Document segment:
######

The Influence of Green Groups on the Policy of the United States


Abstract: This research examines the relationship between environmental groups
and the policies of the United States. The United States political system has
been historically anthropocen-tric, or human centered. Environmental groups
have been attempting to change this to a biocentric or ecocentric viewpoint,
which includes the rights of animals and the environment. These views are
nature centered instead of human centered. This study will answer the question
of whether these groups have been effective at altering United States policies.
This will be done through the study of views offered by both sides. Also, a
survey will be used to determine whether congressmen views are consistent with
environmentalist views. It will also present whether policy change has taken
place, and if these changes have remained intact through the study of past
congressional decisions.

Research Problem

1. Research Question

Have environmental groups' strategies been successful at altering the policies
of the United States?

2. Rational for the Research

This research will help environmental groups to identify the effectiveness of
their strategies. This is necessary for these groups to effectively alter the
policies of the United States, which is one of the largest polluters in the
world. If their strategies are ineffective then it will be necessary for them to
reassess their methods. Without the use productive methods these groups will
not be able to protect the environment. Animals, plants and the entire
ecosystem must have the same protection as humans have. An ecocentric viewpoint
establishes the right of the environment to have legal standing. This gives
people the ability to defend the right of an animal to exist with the same
rights as humans. Without this protection, people will be just as negatively
affected as the environment. The earth must be thought of as a living organism,
if one part is hurt then the whole planet will feel the effects. Unfortunately,
business and governments take the stance that the earth is more like a machine.
That is, at times if a part is hurt it can be repaired, without it effecting the
whole system.

Literature Review

The literature on environmental groups and their influence and activities is
vast. Several themes concerning the groups' influence in changing United
States policy exist. The American Psychological Association has done studies on
ecocentric and anthropocentric attitudes (Thomas, 1994). Ecocentric values have
arisen recently as environmental problems have come to the public's attention.

######

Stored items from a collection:

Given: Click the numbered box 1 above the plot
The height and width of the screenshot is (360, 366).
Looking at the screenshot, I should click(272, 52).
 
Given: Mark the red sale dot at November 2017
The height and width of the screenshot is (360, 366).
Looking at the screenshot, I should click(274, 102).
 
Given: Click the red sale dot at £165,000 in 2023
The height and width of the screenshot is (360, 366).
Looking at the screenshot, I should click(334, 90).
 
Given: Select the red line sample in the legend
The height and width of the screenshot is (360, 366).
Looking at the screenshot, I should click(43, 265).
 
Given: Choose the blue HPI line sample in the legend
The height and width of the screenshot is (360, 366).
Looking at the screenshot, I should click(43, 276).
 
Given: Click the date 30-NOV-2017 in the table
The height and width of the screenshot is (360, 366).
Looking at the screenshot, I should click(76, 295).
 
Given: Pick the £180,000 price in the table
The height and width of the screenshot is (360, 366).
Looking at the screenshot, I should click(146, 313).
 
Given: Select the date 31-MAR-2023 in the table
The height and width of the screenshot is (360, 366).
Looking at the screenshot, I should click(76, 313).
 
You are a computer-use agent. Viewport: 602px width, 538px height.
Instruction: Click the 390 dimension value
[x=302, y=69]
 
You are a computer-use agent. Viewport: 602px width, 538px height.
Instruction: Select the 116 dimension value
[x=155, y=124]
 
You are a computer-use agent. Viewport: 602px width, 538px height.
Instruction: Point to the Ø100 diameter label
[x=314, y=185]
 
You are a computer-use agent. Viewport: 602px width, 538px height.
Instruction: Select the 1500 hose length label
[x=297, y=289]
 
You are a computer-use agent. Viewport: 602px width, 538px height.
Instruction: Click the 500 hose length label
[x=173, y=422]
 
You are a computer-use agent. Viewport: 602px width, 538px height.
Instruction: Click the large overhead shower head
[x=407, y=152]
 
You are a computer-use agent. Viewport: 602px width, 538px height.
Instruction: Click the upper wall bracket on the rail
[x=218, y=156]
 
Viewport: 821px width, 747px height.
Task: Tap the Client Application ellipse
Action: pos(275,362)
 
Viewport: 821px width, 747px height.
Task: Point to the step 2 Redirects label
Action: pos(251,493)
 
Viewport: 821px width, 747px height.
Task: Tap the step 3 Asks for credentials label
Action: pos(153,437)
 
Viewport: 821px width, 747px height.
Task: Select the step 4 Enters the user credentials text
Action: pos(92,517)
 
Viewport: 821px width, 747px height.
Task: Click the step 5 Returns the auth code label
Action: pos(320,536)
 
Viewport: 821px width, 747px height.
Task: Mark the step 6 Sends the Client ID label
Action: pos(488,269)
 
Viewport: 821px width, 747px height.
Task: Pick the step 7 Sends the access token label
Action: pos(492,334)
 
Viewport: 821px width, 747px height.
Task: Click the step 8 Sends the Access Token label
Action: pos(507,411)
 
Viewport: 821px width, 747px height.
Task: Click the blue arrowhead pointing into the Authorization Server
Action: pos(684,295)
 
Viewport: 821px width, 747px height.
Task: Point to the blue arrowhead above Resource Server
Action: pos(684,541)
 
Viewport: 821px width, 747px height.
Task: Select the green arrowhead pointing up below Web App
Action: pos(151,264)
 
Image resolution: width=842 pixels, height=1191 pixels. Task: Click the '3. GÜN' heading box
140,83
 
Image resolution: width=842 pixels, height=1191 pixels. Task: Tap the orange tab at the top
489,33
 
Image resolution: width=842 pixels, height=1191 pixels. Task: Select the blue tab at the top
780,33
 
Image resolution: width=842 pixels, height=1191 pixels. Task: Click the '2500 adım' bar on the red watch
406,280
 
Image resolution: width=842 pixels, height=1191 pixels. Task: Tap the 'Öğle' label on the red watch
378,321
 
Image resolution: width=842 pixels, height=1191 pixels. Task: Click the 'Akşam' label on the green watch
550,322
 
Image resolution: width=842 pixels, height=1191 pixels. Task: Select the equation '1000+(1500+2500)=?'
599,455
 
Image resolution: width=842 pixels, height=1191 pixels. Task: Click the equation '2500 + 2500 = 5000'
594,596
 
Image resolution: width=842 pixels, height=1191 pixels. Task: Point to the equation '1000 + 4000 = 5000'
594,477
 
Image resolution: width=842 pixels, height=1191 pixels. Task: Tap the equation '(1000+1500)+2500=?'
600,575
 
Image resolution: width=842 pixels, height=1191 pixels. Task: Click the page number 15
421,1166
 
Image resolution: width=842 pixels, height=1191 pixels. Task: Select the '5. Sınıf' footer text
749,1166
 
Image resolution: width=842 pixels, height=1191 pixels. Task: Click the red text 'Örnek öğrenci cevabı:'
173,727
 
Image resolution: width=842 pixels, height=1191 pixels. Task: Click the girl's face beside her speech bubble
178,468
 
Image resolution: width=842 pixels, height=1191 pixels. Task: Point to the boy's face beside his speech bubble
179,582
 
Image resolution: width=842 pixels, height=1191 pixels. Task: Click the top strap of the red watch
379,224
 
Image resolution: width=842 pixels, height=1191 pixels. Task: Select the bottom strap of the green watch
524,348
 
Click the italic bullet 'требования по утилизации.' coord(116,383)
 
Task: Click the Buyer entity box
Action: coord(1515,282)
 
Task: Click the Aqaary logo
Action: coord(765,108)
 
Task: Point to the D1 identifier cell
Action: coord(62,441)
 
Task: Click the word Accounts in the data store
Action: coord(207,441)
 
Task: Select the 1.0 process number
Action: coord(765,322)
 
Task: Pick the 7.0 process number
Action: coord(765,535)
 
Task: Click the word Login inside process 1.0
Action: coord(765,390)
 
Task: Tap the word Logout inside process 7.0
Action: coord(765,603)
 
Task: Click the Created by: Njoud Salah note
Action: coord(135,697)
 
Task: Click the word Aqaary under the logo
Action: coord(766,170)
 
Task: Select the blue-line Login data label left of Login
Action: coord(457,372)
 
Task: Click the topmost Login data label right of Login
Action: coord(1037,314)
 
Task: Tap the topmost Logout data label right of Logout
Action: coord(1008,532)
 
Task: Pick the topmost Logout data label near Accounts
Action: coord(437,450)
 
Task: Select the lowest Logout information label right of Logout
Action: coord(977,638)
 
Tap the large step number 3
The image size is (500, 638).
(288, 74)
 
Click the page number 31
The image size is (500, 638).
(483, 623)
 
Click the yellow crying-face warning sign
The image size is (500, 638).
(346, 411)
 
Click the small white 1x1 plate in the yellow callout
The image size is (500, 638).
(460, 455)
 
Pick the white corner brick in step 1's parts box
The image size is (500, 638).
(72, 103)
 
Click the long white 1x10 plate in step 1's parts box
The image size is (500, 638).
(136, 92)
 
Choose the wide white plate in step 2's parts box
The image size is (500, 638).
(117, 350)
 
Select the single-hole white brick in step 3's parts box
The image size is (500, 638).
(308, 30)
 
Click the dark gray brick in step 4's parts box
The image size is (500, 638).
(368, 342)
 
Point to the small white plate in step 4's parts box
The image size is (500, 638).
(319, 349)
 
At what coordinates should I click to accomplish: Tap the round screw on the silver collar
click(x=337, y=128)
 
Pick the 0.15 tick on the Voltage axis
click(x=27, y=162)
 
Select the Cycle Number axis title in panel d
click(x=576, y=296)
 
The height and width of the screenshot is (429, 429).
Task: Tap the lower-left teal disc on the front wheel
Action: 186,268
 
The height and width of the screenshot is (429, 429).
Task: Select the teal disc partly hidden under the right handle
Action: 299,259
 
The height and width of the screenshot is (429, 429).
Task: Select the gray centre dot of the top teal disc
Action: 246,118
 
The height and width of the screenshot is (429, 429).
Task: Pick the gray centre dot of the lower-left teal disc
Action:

######

Do this: From the text on green groups and U.S. policy, put this sentence into Spanish: "Unfortunately, business and governments take the stance that the earth is more like a machine."

Completed task: Desafortunadamente, las empresas y los gobiernos adoptan la postura de que la tierra se parece más a una máquina.